## 記述課題 1
本文によると、給与支払者は中途退職者に対して、退職日からどれだけの期間内に源泉徴収票を交付しなければなりませんか。
## 記述課題 2
本文のうち、「本記事では、源泉徴収票とはい」から「それぞれ詳しく解説します。」までを、終わりの語句も含めてそのまま返してください。

## 本文

§ §

本記事では、源泉徴収票とはいつどこで発行されるものかを説明してから、記載事項を解説します。

源泉徴収票とは

源泉徴収票とは、会社から支払われた給与などの総支給額や、そこから差し引かれた所得税の金額が記載された書類です。なお、源泉徴収は会社が従業員に支払う給与額から税額分を引き、代わりに納税する仕組みを指します。

源泉徴収票の主な特徴は以下のとおりです。

● 源泉徴収票は勤務先から受け取る
● 一般的に年末調整後に発行される
● 源泉徴収票には種類がある

それぞれ詳しく解説します。

源泉徴収票は勤務先から受け取る

給与所得者である会社員は、勤務先から源泉徴収票を受け取ります。源泉徴収票の発行は、書面以外に、電子メールを利用する方法やインターネット等を利用して従業員が閲覧できる電子交付の場合もあります。

関連して、勤務先のように、給与などを支払う際に従業員の所得税や、復興特別所得税を徴収して代わりに国に納付する義務がある者を源泉徴収義務者と呼びます。

一般的に年末調整後に発行される

所得税法第226条第1項では、給与支払者に対象年の翌年1月31日までに源泉徴収票を交付することを義務付けています。源泉徴収された納税額と、本来納付すべき税額との過不足を精算する手続き(年末調整)を終えた12月から1月にかけてが一般的な発行時期です。

ただし、12月になる前に中途退職した場合は、最後の給与額を算出後に勤めていた会社から源泉徴収票を発行してもらえます。所得税法第226条第1項によると、給与支払者は中途退職者へ退職日から1か月以内に源泉徴収票を交付しなければなりません。

§ §

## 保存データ

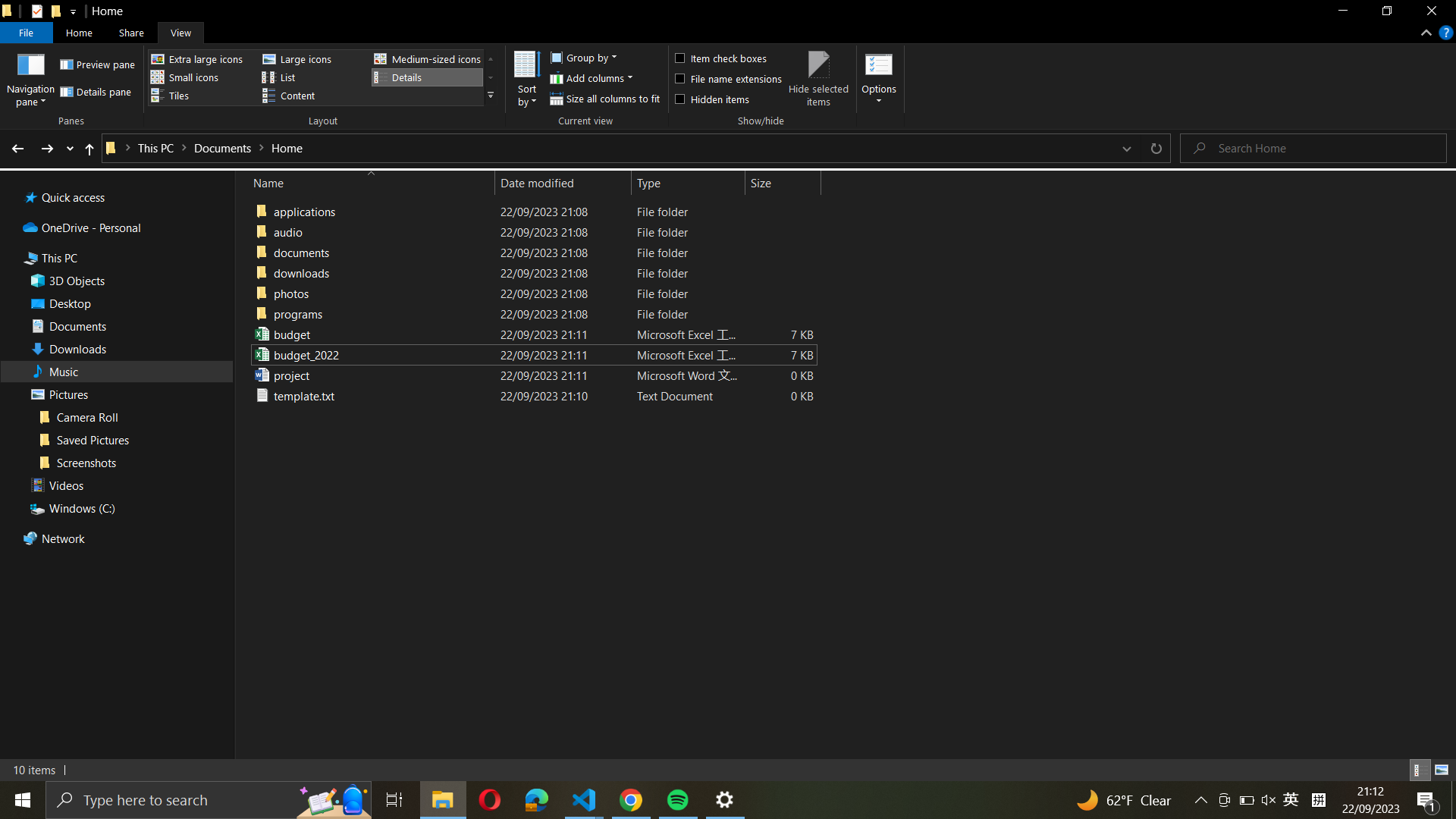  I want to click on Change the name of the file "budget_excel_file" to "budget_2021_excel_file", so click(531, 333).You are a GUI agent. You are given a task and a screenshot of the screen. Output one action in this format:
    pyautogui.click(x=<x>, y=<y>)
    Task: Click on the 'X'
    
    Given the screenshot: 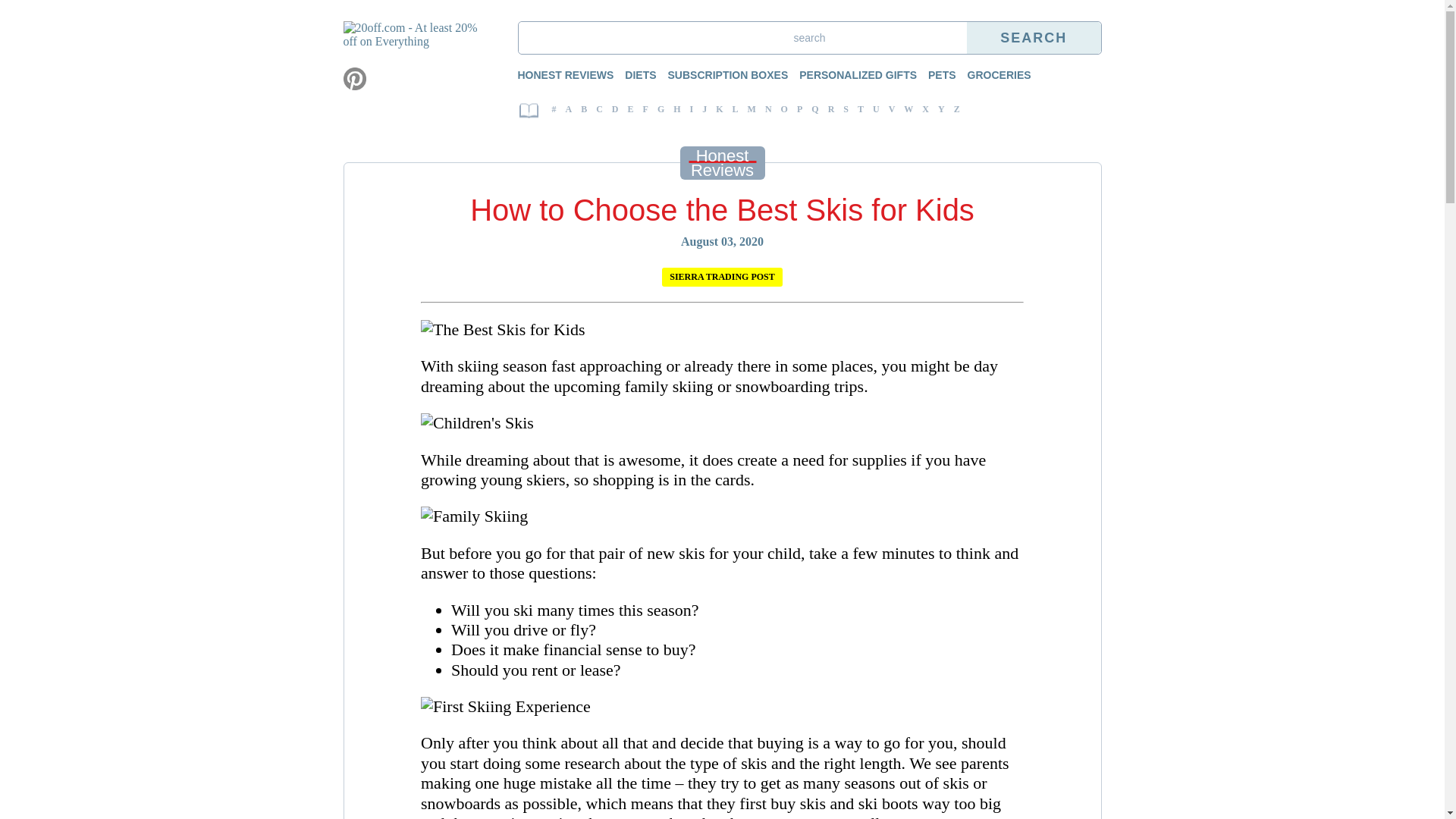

§ §

## 出力全文 1
退職日から1か月以内です。

## 出力全文 2
本記事では、源泉徴収票とはいつどこで発行されるものかを説明してから、記載事項を解説します。

源泉徴収票とは

源泉徴収票とは、会社から支払われた給与などの総支給額や、そこから差し引かれた所得税の金額が記載された書類です。なお、源泉徴収は会社が従業員に支払う給与額から税額分を引き、代わりに納税する仕組みを指します。

源泉徴収票の主な特徴は以下のとおりです。

● 源泉徴収票は勤務先から受け取る
● 一般的に年末調整後に発行される
● 源泉徴収票には種類がある

それぞれ詳しく解説します。